Chicago taxpayers have shelled out at least $64 million this year just to settle police abuse and misconduct cases.

On Monday, the tables turned in the taxpayers’ favor for a change, courtesy of Big Pharma.

Chicago is in line to receive $2.5 million to resolve claims against a pharmaceutical giant accused of marking up the wholesale price of more than 400 brand-name prescription drugs purchased by city employees and retirees insured by the city.

The city contends that San Francisco-based McKesson Corporation and First DataBank conspired to “inflate the mark-up factor” used by First DataBank to determine the Average Wholesale Price for prescription drugs from 2001 to 2006.

First DataBank is a publisher of pharmaceutical industry market information owned by Hearst Corp. that touts its ability to “transform drug data into drug knowledge used by millions of healthcare decision makers worldwide.”

Public assistance programs and public employee benefit plans with prescription drug benefits use the Average Wholesale Price to determine how much pharmacies will be reimbursed for dispensing brand name drugs including Ambien, Allegra, Celebrex, Lipitor and Zantac.

Officials at McKesson and First DataBank could not be reached for comment on the settlement.

Corporation Counsel Stephen Patton said Monday he’s “constantly on the lookout for situations where the city may have been over-charged” by a vendor or contractor.

Sometimes, that involves playing a more active role as lead plaintiff investigating claims. Other times, as in the case against McKesson, it involves piggy-backing on class-action lawsuits filed by others.

“The plaintiffs claimed the extent of the overcharge was 4 percent. We were able to make a claim and get a recovery of 5.2 percent,” Patton said.

“The beauty of this is, it didn’t cost us anything. We didn’t have to hire lawyers or experts. We were able to monitor the litigation and make a claim that we were likewise impacted by the wrongdoing by aggressively pulling together our invoices.”

Even as Mayor Rahm Emanuel struggles to close a $383.7 million shortfall that will balloon to $1 billion in 2015 without pension reform, Chicago taxpayers have spent tens of millions of dollars to settle police abuse cases, many of them stemming from torture allegations against convicted former Area 2 Commander Jon Burge.

But the Emanuel administration has been equally aggressive in attempting to resolve cases in the city’s favor:

◆ In January 2012, Allied Waste Transportation — a company with ties to Bridgeport trucking magnate Fred Barbara and the Hispanic Democratic Organization at the center of the city hiring scandal — agreed to pay the city $11 million to cover “substantial shortfalls” in minority contracting.

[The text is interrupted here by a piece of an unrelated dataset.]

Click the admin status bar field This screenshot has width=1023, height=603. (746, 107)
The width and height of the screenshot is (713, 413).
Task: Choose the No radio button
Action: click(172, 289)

◆ Ten months later, GlaxoSmithKlein agreed to pay the city $2.2 million to resolve allegations that the pharmaceutical giant unlawfully marketed brand-name drugs purchased by the city as “off-label,” made false representations regarding safety and effectiveness of drugs, offered kickbacks to medical professionals and underpaid rebates owed to government programs.

◆ In November 2012, a clout-heavy joint that bills itself as “Chicago’s only full liquor & topless bar” agreed to pay the city $2.5 million in disputed back taxes and legal fees in exchange for the right to remain open.

For 19 years, City Hall had tried to shut down VIP’s A Gentlemen’s Club, 1531 N. Kingsbury, on grounds that the club’s dancers expose too much of the female anatomy. The $2.5 million was used to open a 40-bed shelter for victims of domestic violence.

◆ In March of this year, Chicago taxpayers got $21 million to settle years of litigation stemming from faulty design and construction of an O’Hare Airport terminal facade.

Walsh Construction, one of Chicago’s most prominent and clout-heavy firms, agreed to cover $10 million of the settlement. That’s in addition to the $26 million in repairs the company has made to remedy defective steel and welds integral to the project that enlarged Terminals 2 and 3.

Murphy/Jahn, the firm that includes legendary Chicago architect Helmut Jahn, paid $1.9 million.